EXTRACTED MATERIAL section start

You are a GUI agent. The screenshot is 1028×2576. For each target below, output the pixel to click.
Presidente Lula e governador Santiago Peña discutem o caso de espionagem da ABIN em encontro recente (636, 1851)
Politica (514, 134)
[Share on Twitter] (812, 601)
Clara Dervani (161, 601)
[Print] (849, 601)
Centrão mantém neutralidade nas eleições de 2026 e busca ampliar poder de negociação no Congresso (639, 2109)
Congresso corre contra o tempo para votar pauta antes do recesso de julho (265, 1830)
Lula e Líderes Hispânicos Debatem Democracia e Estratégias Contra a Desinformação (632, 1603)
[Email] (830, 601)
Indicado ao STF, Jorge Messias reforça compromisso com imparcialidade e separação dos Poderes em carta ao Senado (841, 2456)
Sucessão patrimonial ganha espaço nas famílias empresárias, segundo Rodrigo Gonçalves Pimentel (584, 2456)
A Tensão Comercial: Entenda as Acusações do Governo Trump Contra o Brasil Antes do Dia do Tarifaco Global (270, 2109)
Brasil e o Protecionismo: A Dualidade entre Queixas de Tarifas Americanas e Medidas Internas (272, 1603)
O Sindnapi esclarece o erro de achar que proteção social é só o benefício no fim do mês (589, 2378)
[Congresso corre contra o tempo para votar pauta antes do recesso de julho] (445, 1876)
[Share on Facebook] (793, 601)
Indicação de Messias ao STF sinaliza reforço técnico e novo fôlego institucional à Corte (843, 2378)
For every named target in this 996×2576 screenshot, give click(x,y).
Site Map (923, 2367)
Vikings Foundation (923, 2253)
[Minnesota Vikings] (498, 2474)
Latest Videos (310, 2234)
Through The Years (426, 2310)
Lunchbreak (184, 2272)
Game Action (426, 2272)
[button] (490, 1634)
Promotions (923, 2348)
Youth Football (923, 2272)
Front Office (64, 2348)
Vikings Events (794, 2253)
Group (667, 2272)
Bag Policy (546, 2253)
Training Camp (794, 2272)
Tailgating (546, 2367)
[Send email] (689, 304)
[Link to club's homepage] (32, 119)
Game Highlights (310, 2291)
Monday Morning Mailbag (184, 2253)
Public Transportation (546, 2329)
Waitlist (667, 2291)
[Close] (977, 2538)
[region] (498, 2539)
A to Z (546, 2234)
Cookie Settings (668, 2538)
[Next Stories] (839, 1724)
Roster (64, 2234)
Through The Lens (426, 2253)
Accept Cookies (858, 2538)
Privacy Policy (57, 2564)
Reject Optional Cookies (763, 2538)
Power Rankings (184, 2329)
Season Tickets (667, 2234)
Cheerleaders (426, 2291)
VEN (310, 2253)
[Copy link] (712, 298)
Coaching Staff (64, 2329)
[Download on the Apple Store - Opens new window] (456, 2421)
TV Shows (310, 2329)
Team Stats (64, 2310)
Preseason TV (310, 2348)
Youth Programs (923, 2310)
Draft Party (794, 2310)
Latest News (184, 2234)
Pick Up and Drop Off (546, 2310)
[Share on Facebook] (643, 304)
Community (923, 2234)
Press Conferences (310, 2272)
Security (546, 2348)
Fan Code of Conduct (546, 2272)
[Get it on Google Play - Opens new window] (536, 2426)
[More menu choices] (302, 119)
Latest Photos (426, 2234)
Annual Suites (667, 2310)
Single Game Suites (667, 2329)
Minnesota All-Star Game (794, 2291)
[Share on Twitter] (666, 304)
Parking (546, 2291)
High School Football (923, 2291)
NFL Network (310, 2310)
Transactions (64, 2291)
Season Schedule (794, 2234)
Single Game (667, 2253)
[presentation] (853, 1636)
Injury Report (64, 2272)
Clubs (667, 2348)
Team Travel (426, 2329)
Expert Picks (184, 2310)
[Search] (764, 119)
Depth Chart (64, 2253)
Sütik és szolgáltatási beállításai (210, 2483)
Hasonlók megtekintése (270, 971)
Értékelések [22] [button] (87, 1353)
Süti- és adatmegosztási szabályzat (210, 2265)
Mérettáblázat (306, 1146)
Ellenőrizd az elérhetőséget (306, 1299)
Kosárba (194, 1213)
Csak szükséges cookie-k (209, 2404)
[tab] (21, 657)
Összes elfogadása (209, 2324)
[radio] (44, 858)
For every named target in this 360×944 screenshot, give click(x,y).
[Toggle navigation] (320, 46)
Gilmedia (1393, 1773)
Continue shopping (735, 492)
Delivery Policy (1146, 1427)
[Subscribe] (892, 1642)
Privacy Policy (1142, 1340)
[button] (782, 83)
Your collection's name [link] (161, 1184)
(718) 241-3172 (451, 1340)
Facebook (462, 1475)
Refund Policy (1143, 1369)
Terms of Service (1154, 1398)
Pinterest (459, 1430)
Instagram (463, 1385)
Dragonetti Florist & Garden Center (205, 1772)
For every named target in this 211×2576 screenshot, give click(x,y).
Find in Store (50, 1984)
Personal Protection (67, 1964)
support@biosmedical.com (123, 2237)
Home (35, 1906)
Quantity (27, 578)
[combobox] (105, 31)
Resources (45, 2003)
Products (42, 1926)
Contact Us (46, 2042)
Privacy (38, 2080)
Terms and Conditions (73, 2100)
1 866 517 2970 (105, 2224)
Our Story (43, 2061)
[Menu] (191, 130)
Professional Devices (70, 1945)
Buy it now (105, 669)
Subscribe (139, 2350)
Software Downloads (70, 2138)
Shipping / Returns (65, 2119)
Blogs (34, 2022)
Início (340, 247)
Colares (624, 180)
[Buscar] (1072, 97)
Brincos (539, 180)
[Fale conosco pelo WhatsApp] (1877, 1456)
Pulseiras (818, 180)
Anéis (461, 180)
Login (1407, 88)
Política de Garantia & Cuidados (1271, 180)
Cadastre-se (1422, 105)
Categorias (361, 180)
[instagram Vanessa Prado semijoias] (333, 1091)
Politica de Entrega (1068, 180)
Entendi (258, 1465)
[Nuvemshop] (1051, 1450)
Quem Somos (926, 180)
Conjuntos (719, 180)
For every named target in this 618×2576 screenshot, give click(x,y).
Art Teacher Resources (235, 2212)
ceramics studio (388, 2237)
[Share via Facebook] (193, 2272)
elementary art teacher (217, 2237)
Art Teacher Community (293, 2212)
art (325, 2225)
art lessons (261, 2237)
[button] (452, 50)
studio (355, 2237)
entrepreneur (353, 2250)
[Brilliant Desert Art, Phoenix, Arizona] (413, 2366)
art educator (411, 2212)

EXTRACTED MATERIAL section end

Quote exactly the first line of the data and every line after it through the one holding "[Email] (830, 601)".

_SOLUTION:_
You are a GUI agent. The screenshot is 1028×2576. For each target below, output the pixel to click.
Presidente Lula e governador Santiago Peña discutem o caso de espionagem da ABIN em encontro recente (636, 1851)
Politica (514, 134)
[Share on Twitter] (812, 601)
Clara Dervani (161, 601)
[Print] (849, 601)
Centrão mantém neutralidade nas eleições de 2026 e busca ampliar poder de negociação no Congresso (639, 2109)
Congresso corre contra o tempo para votar pauta antes do recesso de julho (265, 1830)
Lula e Líderes Hispânicos Debatem Democracia e Estratégias Contra a Desinformação (632, 1603)
[Email] (830, 601)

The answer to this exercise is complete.